QUESTION: This is with reference to your column in The Hindu dated December 27, 2010, on whether charities are entitled to depreciation.  I am attaching a judgment dated October 26, 2010, of the Cochin bench of the ITAT-Lissie Medical Institutions-8 taxmann.com 82.  The Tribunal has unfortunately held that a charitable institution under Sec. 12A is not eligible for depreciation in respect of capital assets which have been considered for application of income as capital expenditure incurred for furtherance of its objects based on an inappropriate understanding of the decision of the Supreme Court in Escort's case 199 ITR 43. The bench, I am afraid, has not appreciated the two stages in computation of income in the case of a charitable trust, namely, determination of income and application of income so clearly brought out by your reply.

I request you to discuss this judgment with comments in your column for the benefit of all readers.

ANSWER: The above letter from S. Vijayaraghavan, Chartered Accountant, Chennai, points out that the view expressed in The Hindu dated December 27, 2010, runs the risk of non-acceptance by the Income-tax Department in view of the Tribunal decision cited by the reader. But the answer did make a reference to the High Court decision in CIT v Manav Mangal Society (2010) 328 ITR 421 (P&H) at 423, which reads as under:

“The amount spent on construction of school building at Panchkula is a capital expenditure but for the purpose of Sec. 11, it is an outgoing which is application of the income of the appellant for charitable purpose. The appellant shall also be entitled to claim depreciation on the school building.”
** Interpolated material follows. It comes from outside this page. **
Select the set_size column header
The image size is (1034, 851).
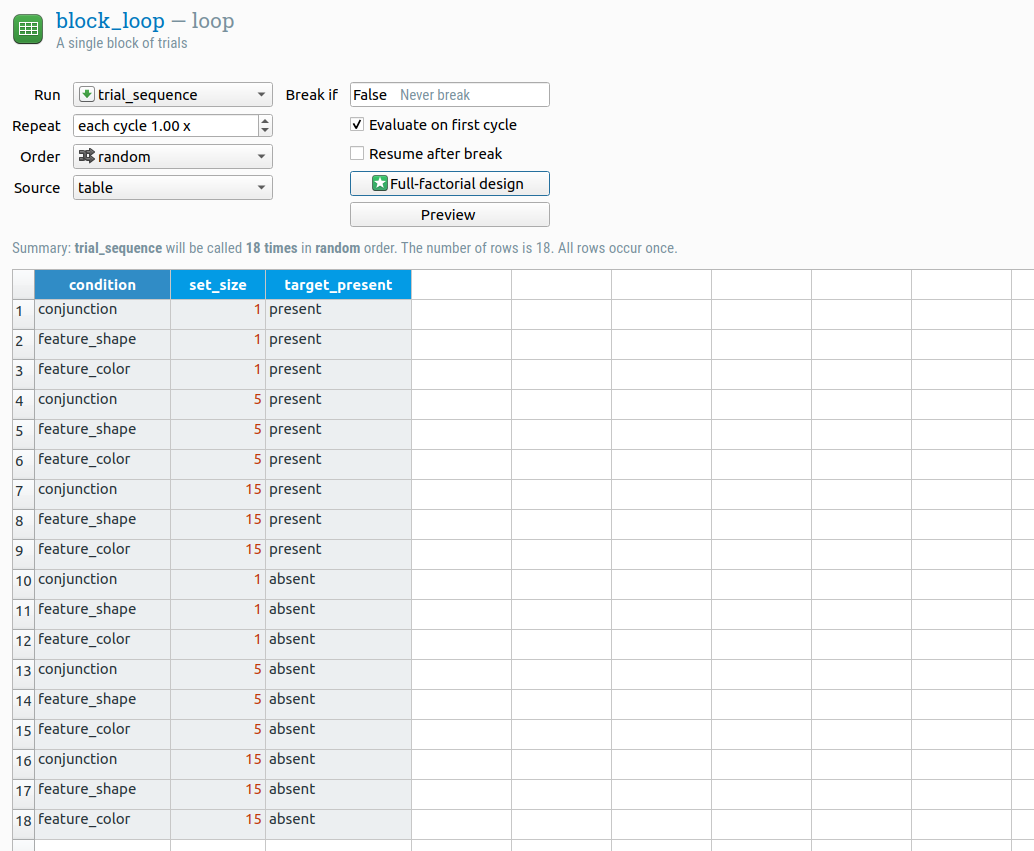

Special leave application filed by the Income-tax Department against this decision has also since been dismissed by the Supreme Court vide Income Tax Reports (2010) 328 ITR (St.) 9. In view of the above, the decision of the Tribunal which did not have the benefit of the High Court decision, can no longer be good law, since the decision of the High Court supersedes that of the Tribunal. The departmental appeal in both these cases should not have been authorised at all.
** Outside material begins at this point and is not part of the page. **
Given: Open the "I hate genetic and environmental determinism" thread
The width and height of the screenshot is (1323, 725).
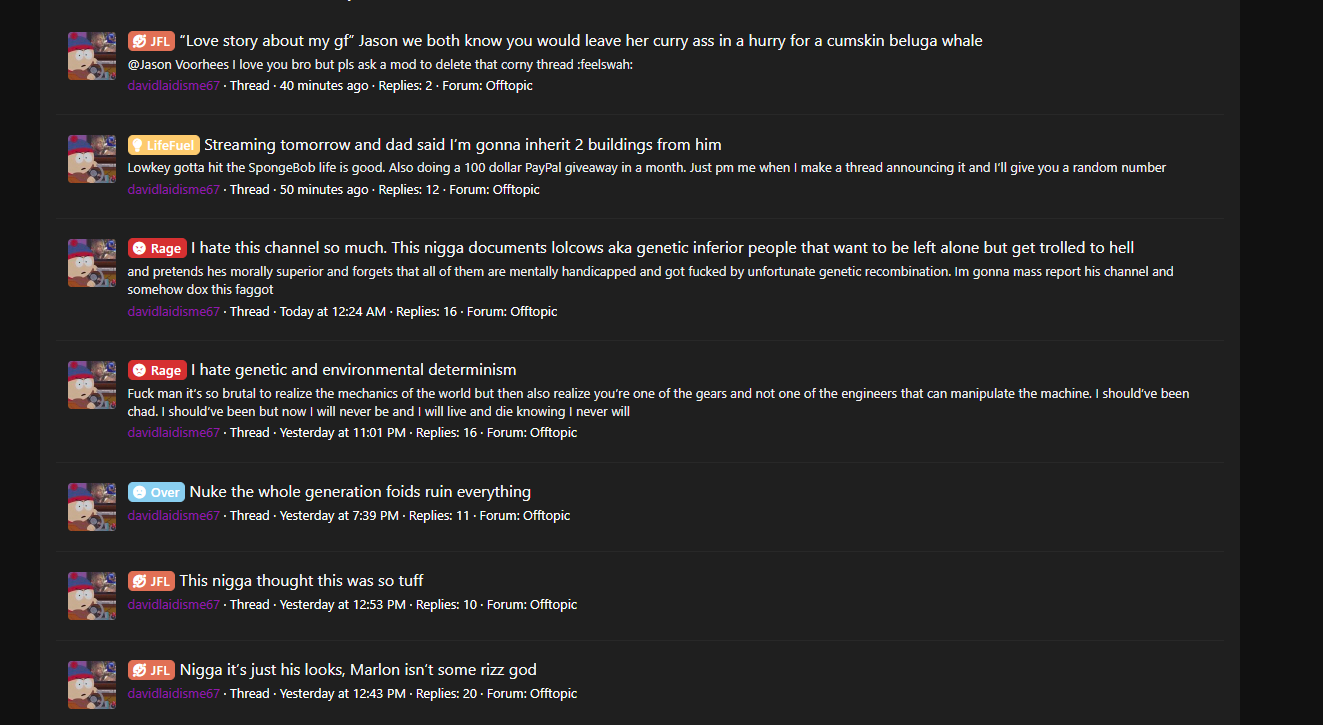Looking at the screenshot, I should click(x=353, y=370).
The decision of the Supreme Court in Escorts Ltd. v Union of India (1993) 199 ITR 43 (SC) was followed by the Tribunal probably by a “bare browse of its catch note”, as stated in the decision of the Tribunal while referring to it. The bar in Sec. 35(2) (iv) against depreciation on the basis of which Escorts' case (supra) was decided is made light of, notwithstanding the admitted “absence of express embargo” in the case of depreciation for other assets, especially of charities.
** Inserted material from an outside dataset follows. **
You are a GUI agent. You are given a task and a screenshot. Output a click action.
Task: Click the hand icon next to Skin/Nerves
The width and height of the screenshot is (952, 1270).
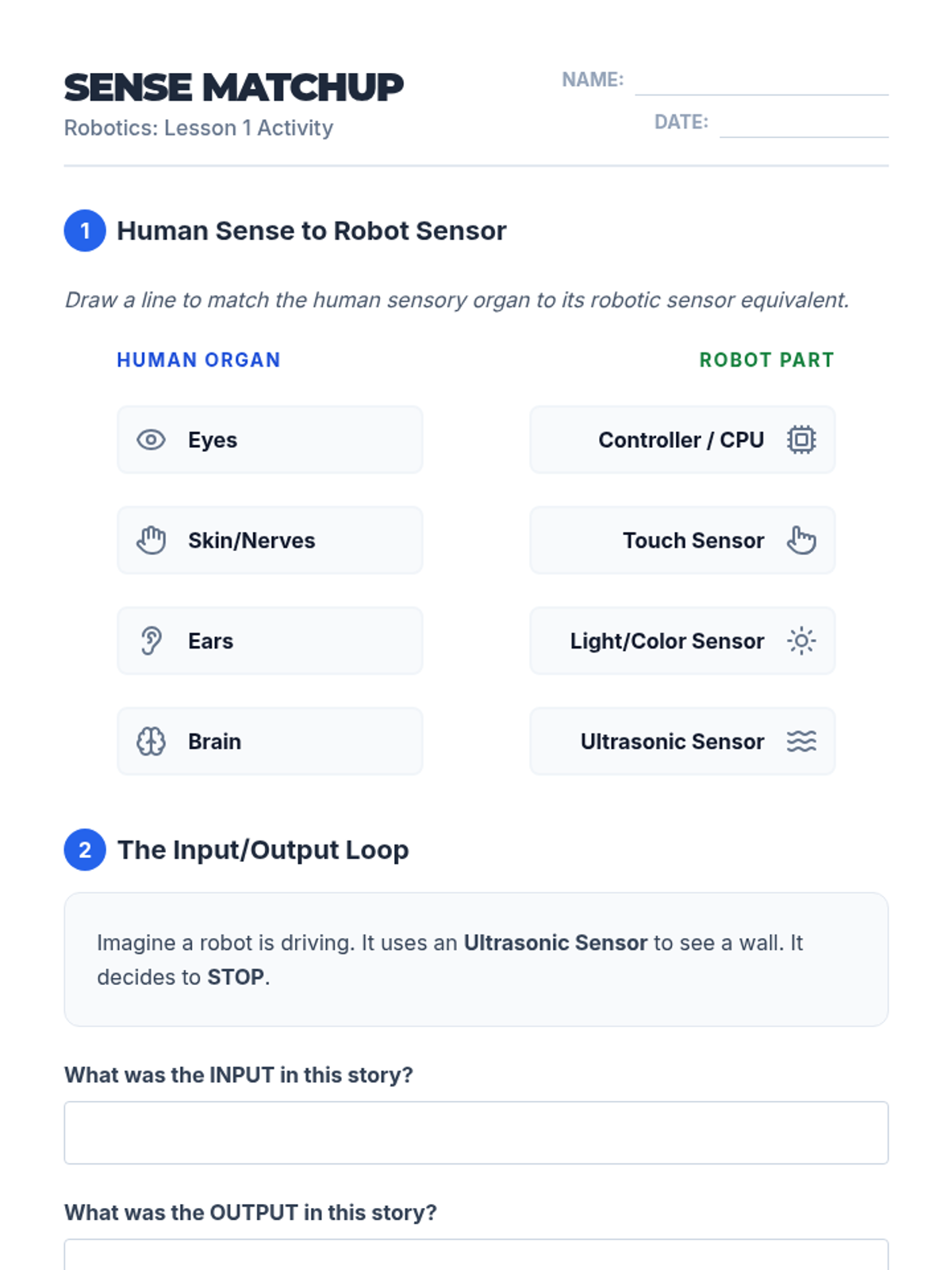tap(151, 541)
There are other misdirections in the decision of the Tribunal in law. After admitting that depreciation is an expenditure the Tribunal endorses the assessing officer's view that it would lead to “anomalous situation”, if the income is reduced by the amount of depreciation, since it is “a non-cash charge” and that, if permitted, the assessee could utilise such amount for non-charitable purposes, an inference which is patently incorrect. So is the inference that the insertion of clause (d) in Sec. 11(1) to bring the computation of applicable income in line with Sec. 12 with effect from April 1, 1989, for exclusion of corpus donations from the purview of applicable income nullifies the decisions of the courts allowing depreciation. Depreciation is being conceded by the Income-tax Department itself having accepted the decisions relying up a Board Circular No.5P(LXX-6) dated June 19, 1968. There is no further circular on the point. The arguments of revenue in the departmental appeal were with reference to Sec. 14A and the decision in CIT v Queens' Educational Society (2009) 319 ITR 160 (Uttarakhand).

The Tribunal found Sec. 14A to be inapplicable and made no reference to Queens Educational Society's case, which was not on the point at all.

The Direct Taxes Code Bill, 2010, however, would allow the entire investments in assets used for the objects of a charitable trust or institution as a deduction from the income so that the balance amount alone is to be utilised.

If it comes into force, there would be no need for depreciation, when the cost of asset is allowed in full. This, however, is not possible under the present law.

In fact, the assessee in the case before the Tribunal could have no objection to the denial of depreciation, if the cost of the asset had been allowed in computation of income required to be applied. Disallowance of both cost of the asset and depreciation would require application of income which will erode its corpus.